Observe that $$x^6 + 1 = (x^2)^3 + 1 = (x^2 + 1)(x^4 - x^2 + 1).$$ To factor the quartic term, suppose there is a factorization of the form $$\begin{align*} x^4 - x^2 + 1 &= (x^2 + ax + 1)(x^2 + bx + 1) \\ &= x^4 + (a+b)x^3 + (ab+2)x^2 + (a+b)x + 1. \end{align*}$$ We thus require $a + b = 0$, and $ab + 2 = -1$, from which we may take without loss of generality that $a = \sqrt{3}$, $b = -\sqrt{3}$. Thus the desired factorization is $$x^6 + 1 = (x^2 + 1)(x^2 + \sqrt{3}x + 1)(x^2 - \sqrt{3}x + 1).$$ Now we suppose there exist variables $A, B, C, D, E, F$ such that $$\frac{1}{x^6+1} = \frac{Ax + B}{x^2 + 1} + \frac{Cx + D}{x^2 + \sqrt{3}x + 1} + \frac{Ex + F}{x^2 - \sqrt{3}x + 1}.$$ Multiplying both sides by $x^6 + 1$ and equating coefficients on the RHS to the LHS (all are zero except the constant coefficient) gives a system of equations in the unknown variables, the solution of which is $$(A,B,C,D,E,F) = \left(0, \tfrac{1}{3}, \tfrac{1}{2\sqrt{3}}, \tfrac{1}{3}, -\tfrac{1}{2\sqrt{3}}, \tfrac{1}{3}\right).$$ This gives us three integrands of the form $$\frac{P(x)}{Q(x)}$$ where $P$ is at most linear, and $Q$ is quadratic, which are easily (but tediously) handled.

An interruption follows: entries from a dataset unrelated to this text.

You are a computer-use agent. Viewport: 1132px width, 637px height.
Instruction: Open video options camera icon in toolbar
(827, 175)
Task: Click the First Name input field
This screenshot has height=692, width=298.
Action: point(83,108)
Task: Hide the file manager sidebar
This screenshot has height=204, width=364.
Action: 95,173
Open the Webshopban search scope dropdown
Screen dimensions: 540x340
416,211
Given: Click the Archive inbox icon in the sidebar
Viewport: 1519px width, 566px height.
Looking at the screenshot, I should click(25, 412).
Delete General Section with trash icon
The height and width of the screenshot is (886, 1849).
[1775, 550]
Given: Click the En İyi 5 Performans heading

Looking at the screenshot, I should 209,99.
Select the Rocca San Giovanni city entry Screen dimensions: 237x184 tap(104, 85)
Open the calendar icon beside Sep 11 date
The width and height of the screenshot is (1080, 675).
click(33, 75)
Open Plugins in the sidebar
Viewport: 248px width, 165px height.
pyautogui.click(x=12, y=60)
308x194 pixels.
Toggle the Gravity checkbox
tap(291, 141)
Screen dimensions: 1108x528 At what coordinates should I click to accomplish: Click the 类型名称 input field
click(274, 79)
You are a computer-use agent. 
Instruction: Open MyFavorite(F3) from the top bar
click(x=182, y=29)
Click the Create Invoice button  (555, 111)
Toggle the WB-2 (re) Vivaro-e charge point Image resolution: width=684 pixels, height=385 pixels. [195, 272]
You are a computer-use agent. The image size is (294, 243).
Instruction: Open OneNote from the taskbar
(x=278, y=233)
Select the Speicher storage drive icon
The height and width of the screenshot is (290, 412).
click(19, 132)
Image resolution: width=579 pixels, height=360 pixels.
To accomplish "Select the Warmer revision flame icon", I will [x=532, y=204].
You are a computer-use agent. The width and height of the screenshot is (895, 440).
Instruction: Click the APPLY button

For instance, $$\int \frac{\sqrt{3}x + 2}{6(x^2+\sqrt{3}x+1)} \, dx = \frac{\sqrt{3}}{12} \int \frac{2x + \sqrt{3}}{x^2 + \sqrt{3}x + 1} \, dx - \frac{1}{12} \int \frac{dx}{x^2 + \sqrt{3}x + 1},$$ and the first integral is simply a logarithm, and the second is an arctangent after completing the square in the denominator: $x^2 + \sqrt{3}x + 1 = (x + \tfrac{\sqrt{3}}{2})^2 + (\tfrac{1}{2})^2$.